Sorride il lettore moderno dinanzi agli intrecci e gli intrighi che portano il Lucio di Apuleio a venire trasformato in un dolentissimo asino, convinto di soccombere al maleficio fino a quando gli appare in sogno la Luna, Signora delle sementi e delle messi. Costei gli ordina d purificarsi ritualmente, di iniziarsi ai misteri di Iside onde rovesciare il maleficio in fortuna. E tanto più stupiamo al dipanarsi di una vicenda fiabesca i cui protagonisti non sono esseri di carne ma l’archetipo della forza d’Amore fuori e dentro di noi: Eros e Anima rispettivamente. A fronte dell’esperienza ordinari in cui attrazioni e ripulse avvengono tra uomini e donne concreti, prodigi e incantesimi si compiono difficilmente, non si praticano culti misterici, non si confligge con dèi e dèe, non si rischiano nozze con mostri ed è impossibile venire trasformati in ciuchi se non appunto nelle fiabe di magia, un’abbondante dose di meraviglia ci lascia divertiti come bambini ma anche disorientati e perplessi. Il famoso dilemma se sia nato prima l’uovo o la gallina si ripresenta nel caso di Amore: ci si innamora perché è il turbine erotico a soggiogarci, o è il fatto che ci innamoriamo a spingerci a immaginare che un Eros divino penetri in noi? Il tema cifrato che serpeggia ne L’amante invisibile è infatti questo. Attraverso il sondaggio in un orizzonte antropologico vastissimo, dai mondi indigeni e sciamanici al folklore contadino, ai riti di corteggiamento umani e animali, alle trame di opere letterarie e poemi, alle trattazioni sull’amore nel pensiero filosofico di Occidente e Oriente – e vagliando altresì ipotesi e teorie sulla sindrome erotica che hanno fatto scuola nella psicologia moderna: Sigmund Freud, Melanie Klein, Carl Gustav Jung, Jean Piaget fino a Ivan Pavlov, Alexande Lurij e Abraham Maslow, il libro zolliano dispiega in modo cantabilmente erudito la fenomenologia amorosa nelle griglie dei miti africani sulle spose e gli sposi celesti che visitano in sogno, delle credenze sulla Dama angelicata nella tradizione scolastica cristiana, dell’amore cortese europeo, dell’eterno femminino e della sessualità androginica (scrutata da Zolla nella monografia L’umana nostalgia della completezza: l’Androgino e altri scritti ritrovati (Omnia Marsilio 2022)

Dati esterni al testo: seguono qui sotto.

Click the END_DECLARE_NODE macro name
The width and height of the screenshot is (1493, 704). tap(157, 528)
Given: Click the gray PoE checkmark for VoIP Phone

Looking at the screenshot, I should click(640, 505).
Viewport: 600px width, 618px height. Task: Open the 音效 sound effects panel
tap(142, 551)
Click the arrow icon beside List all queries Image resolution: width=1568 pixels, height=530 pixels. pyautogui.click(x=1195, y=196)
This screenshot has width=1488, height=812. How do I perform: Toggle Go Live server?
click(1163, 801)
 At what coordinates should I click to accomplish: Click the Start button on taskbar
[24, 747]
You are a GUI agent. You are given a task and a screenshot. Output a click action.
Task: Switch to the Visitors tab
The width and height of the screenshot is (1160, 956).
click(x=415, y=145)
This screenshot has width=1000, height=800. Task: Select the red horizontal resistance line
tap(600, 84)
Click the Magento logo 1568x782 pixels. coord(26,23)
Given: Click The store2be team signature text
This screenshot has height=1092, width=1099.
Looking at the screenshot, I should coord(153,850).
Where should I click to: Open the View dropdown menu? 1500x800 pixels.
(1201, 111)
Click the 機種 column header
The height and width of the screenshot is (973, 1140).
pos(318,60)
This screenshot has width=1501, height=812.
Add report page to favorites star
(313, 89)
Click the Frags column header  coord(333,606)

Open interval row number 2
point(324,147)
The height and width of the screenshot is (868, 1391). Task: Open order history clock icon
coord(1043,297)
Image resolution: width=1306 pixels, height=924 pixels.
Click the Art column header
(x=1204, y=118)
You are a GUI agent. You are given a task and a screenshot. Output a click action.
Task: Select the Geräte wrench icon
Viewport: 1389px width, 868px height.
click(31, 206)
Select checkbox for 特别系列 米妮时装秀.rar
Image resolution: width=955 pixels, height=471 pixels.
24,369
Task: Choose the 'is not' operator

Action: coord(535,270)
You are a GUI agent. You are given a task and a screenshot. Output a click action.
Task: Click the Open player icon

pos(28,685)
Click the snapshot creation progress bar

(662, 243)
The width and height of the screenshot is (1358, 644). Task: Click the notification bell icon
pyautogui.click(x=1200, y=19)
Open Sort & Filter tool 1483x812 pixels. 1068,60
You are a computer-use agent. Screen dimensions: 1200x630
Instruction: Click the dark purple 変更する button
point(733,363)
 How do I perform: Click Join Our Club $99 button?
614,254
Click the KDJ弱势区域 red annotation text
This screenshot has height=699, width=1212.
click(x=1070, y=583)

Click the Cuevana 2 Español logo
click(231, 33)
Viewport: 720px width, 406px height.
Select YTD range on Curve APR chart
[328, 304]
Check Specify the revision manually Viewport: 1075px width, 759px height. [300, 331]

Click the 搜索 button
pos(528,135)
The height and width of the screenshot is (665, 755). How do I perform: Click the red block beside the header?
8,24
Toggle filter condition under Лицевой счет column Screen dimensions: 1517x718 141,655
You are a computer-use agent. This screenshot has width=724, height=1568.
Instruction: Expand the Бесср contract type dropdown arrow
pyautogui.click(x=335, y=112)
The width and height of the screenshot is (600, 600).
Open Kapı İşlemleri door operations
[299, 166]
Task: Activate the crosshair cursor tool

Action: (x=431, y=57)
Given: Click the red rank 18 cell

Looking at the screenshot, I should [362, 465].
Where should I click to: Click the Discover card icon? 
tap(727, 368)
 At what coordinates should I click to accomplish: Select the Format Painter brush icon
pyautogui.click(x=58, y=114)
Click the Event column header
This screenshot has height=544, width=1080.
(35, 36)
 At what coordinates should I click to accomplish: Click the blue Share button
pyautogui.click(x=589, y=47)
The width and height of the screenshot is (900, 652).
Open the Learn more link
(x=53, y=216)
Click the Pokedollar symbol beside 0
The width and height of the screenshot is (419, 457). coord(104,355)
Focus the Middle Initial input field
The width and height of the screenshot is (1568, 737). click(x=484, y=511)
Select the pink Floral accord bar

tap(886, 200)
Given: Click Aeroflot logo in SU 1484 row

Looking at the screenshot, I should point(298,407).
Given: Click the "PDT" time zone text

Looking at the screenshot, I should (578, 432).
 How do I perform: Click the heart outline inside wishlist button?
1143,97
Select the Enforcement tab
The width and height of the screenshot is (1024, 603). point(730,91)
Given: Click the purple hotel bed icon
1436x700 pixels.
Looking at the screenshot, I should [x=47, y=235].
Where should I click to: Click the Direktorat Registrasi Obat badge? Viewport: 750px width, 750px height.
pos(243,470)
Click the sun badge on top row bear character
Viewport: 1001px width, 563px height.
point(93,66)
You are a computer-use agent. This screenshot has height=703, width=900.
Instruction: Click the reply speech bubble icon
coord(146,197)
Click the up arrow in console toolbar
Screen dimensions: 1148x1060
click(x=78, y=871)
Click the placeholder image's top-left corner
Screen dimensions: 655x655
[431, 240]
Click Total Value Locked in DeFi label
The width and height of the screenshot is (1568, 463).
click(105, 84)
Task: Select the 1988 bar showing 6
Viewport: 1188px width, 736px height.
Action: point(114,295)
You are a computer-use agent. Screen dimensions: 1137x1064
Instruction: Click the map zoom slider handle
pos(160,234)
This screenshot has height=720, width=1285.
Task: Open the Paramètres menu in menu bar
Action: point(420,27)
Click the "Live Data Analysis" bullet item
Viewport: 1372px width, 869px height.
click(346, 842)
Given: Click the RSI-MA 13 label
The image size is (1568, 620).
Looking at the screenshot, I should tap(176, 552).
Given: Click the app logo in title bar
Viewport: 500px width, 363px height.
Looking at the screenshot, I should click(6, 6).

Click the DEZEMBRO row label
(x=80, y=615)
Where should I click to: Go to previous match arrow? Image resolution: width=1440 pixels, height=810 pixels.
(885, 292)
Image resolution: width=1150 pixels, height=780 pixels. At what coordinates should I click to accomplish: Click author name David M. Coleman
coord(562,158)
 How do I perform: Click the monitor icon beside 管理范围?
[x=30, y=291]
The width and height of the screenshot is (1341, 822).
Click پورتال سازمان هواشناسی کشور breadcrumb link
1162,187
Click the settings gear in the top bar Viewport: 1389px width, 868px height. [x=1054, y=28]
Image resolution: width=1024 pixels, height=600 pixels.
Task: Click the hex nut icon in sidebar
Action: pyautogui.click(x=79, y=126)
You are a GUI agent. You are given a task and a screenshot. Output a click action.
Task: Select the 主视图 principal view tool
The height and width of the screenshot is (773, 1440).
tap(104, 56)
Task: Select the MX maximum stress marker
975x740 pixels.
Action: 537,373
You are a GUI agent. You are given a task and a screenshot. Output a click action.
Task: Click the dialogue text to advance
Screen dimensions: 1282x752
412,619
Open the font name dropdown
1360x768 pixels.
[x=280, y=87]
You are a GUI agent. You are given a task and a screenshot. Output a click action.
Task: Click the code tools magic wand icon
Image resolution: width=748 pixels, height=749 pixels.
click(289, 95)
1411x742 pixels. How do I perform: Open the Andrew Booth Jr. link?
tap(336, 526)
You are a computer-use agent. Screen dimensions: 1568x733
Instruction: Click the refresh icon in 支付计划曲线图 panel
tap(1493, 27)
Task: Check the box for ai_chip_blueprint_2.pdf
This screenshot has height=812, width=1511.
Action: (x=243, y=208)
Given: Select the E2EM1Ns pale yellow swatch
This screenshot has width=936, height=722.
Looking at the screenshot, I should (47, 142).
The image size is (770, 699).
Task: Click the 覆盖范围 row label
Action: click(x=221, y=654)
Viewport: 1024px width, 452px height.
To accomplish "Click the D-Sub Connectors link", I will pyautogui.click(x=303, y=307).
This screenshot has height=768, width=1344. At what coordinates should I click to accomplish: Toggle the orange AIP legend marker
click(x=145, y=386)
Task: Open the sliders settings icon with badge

Ma per fiutarne direttamente il sapor scorriamo d’appresso un pagina dell’Amante invisibile (pp.64, 66 dell’edizione 2003):
I motivi principali dei miti sciamanici imperniati su Eros sono: a) in transe o in sogno un essere soprannaturale ama un mortale; b) un incidente, uno sbaglio, un fallimento, una violazione rendono folle, accecano, azzoppano o animalizzano il mortale. L’interpretazione di questo evento sinistro è spesso agli antipodi della sua funzione narrativa. La follia è follia al mondo, transe, saggezza divina. La cecità è veggenza, come spiegava a Dante Stazio (colui che lo conduce al di là del mare di fiamme, delle passioni (Purgatorio, XXVIII). Nella Tebaide (IV,540) Tiresia è uno stregone androgino che opera un’evocazione sciamanica assistito dalla vergine figlia, ed esclama:
Un dio gettando sui miei occhi l’oscurità / Mi fece scendere tutta la luce nel petto .
[L’azzoppamento di Tiresia indica la metamorfosi in uno spirito d’uccello]; c) il divino amante resuscita o rende immortale chi ha subìto le prove purificatrici. Nelle iniziazioni regali il prescelto diventa insieme figlio e amante d’una Madre che può apparire Androgina. Egli stesso acquista l’androginia come Tiresia, Cecrope, Ercole, e i vari giovinetti amati dalla Signora degli animali in Anatolia e nel Libano, come infine i sacerdoti di Cibele […]. Nei termini della teologia cristiana la concezione del Medio Oriente antico fu rivisitata in epoca vittoriana da Coventry Patmore:
Lassù donde scendono amore, vita, luce,/ Da impenetrabili raggi velata,/Al cospetto eterno del Signore,/Sua pari ride e gioca Sapienza;/Maschio e femmina Dio fece l’uomo/A sua intera e non spezzata immagine,/ E nei nostri amori oscuramente sentiamo/ L’Amore che in Lui stesso vige.
Fran Wilczek (Premio Nobel per la fisica 2004) saggiamente afferma riguardo alla materia di sua competenza: «avremmo ancora bisogno di descrizioni complementari della realtà». Per le questioni d’amore vale lo stesso: si vivrebbe meglio se ammettessimo la complementarità di un Eros divino/umano che ci visita nell’interstizio tra veglia e sogno.